Usually by drilling a borehole and installing a tubewell, a long narrow tube often made of PVC.  Water is then lifted by a manual, electric, diesel or solar-powered pump (5, 6).

How is it used?
Agriculture is the largest use globally. Groundwater is also widely used for domestic water supply (7).

Which countries extract the most groundwater?
India (25%), followed by China and the US (10% each) (7).

How much groundwater is extracted worldwide?
About 1,000 cubic kilometres annually, or 25% of all water withdrawn for human use (the rest being mainly from surface rivers and lakes). The amount is growing fairly rapidly (7).

Is this sustainable?
This is complicated.  Groundwater that is regularly recharged by rainfall is a renewable resource, and the relevant comparison is between annual extraction and annual recharge.  Where it is not recharged, no rate of extraction can be sustained indefinitely, and the question then is how long the groundwater reserves will last.  Worldwide, annual extraction is about 10% of annual recharge and about 0.0001% of total reserves (7).  However, some groundwater is too deep to be accessible, some is polluted, and our knowledge is incomplete.  The global totals appear sustainable in the short term, but the longer-term position is unclear.

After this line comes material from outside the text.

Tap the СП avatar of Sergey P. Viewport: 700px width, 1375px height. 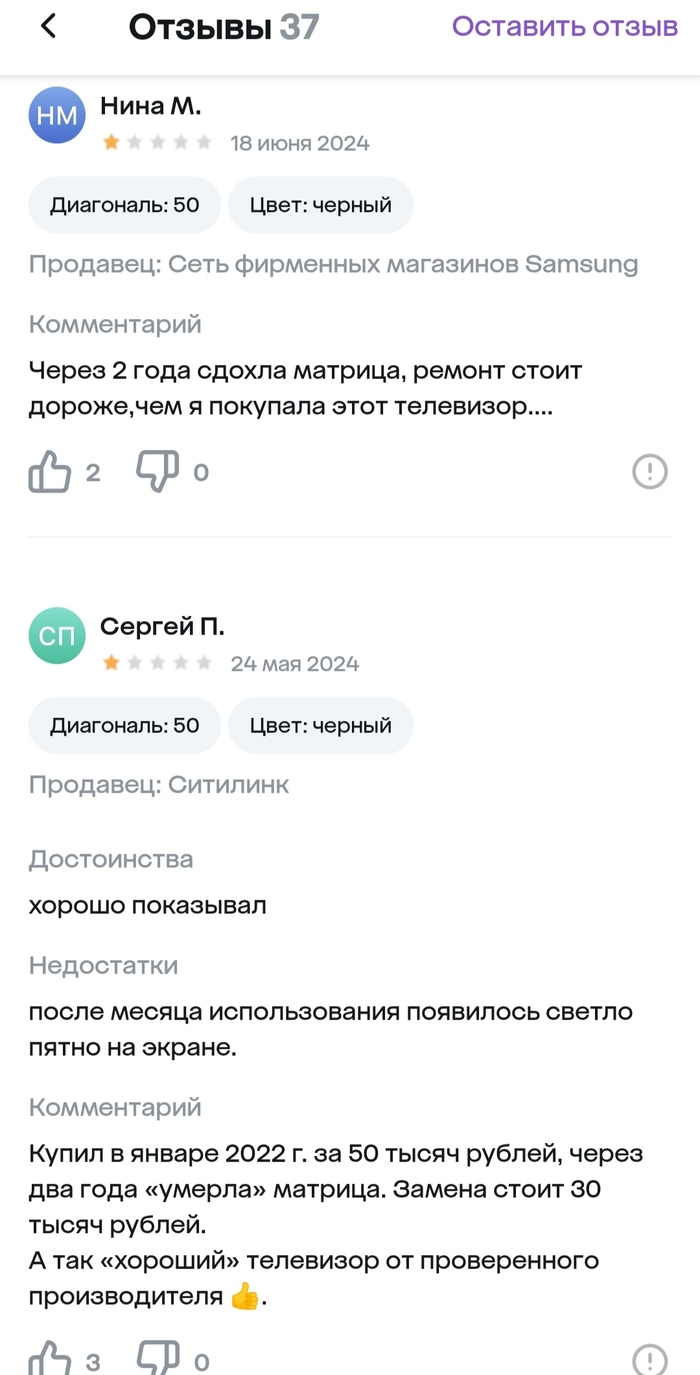57,636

Aren’t water tables already falling rapidly in some parts of the world?
Yes.  There is a geographical mismatch between demand for and availability of groundwater,  resulting in depletion of aquifers in some regions such as parts of India and Pakistan (8).  Where aquifers extend under land occupied by many farmers, with no property rights over the groundwater or regulation of extraction, there can be a form of ‘tragedy of the commons’.  As water tables fall, deeper tubewells are needed to extract water, pumping costs increase, and  pollutants can become more concentrated.  However, much groundwater is under-exploited, especially in South America, Sub-Saharan Africa and Indonesia (8).

Why might a farmer in an area with high rainfall and/or a surface irrigation network choose to invest in a tubewell?
Key factors are flexibility and reliability (9). Rainfall may be variable or seasonal. Water delivery from large surface irrigation systems is often unreliable due to seasonal factors, poor maintenance, or control of allocation by local elites. A tubewell can provide a year-round flexible supply, independent of any other party.  Where rainfall is seasonal, groundwater may support a second crop.  A more reliable water supply can also enable a farmer to switch to higher-value crops that because of their water requirements would otherwise be too risky (9).

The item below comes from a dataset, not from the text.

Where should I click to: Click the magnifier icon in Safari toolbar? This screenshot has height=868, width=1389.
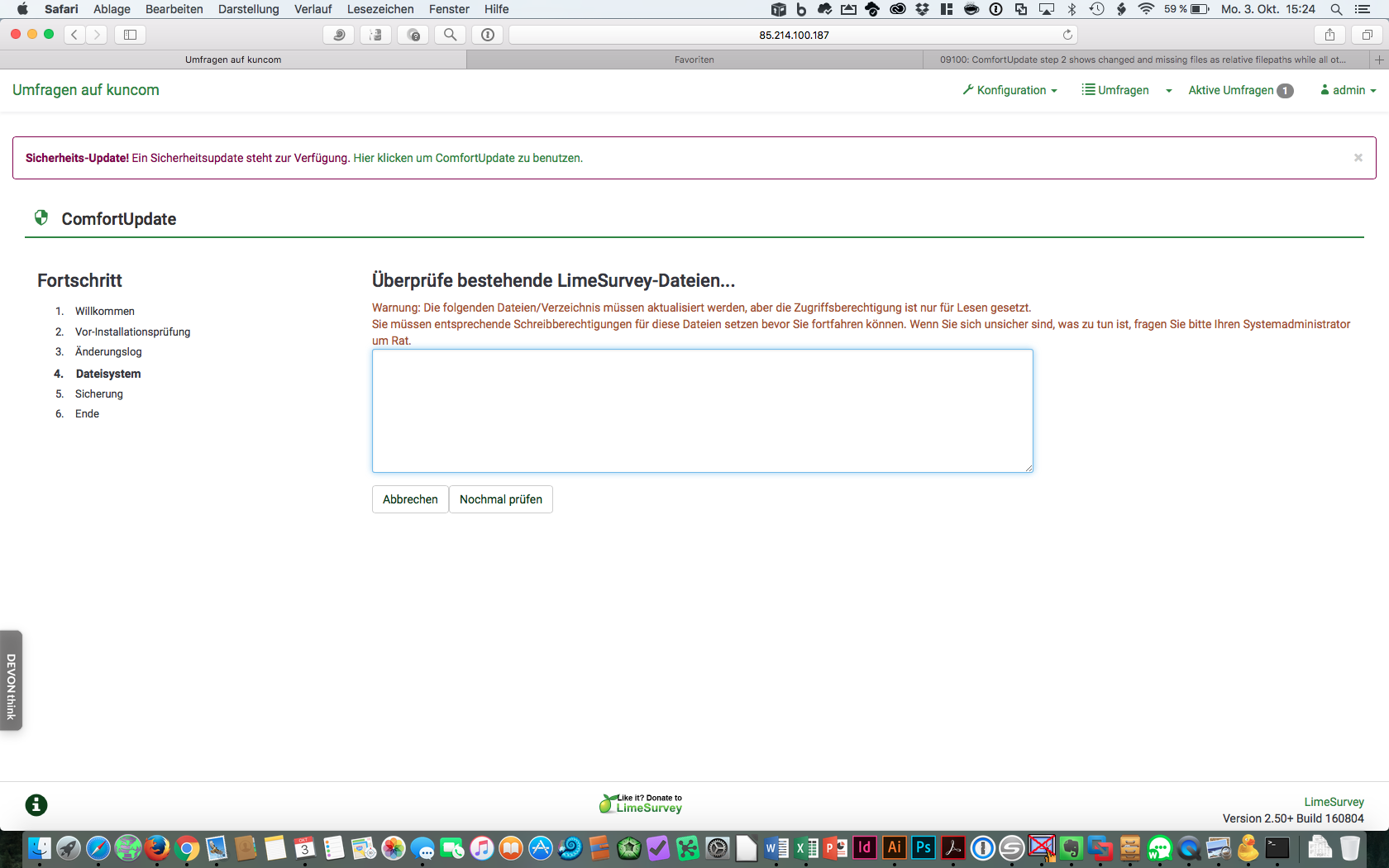pyautogui.click(x=450, y=35)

How serious a problem is groundwater pollution?
Pollutants can accumulate in aquifers where there are regular inflows from agricultural drainage, urban wastewater or landfill sites.  Groundwater may also contain natural contaminants such as arsenic or radon gas (10).  However, water volumes in deep aquifers are often so large that concentrations remain low. Much groundwater is considered safe for human consumption (11). Shallow groundwater is more likely to be unsafe.  There have been widespread health problems from drinking unsafe groundwater in Bangladesh (12) and China (13).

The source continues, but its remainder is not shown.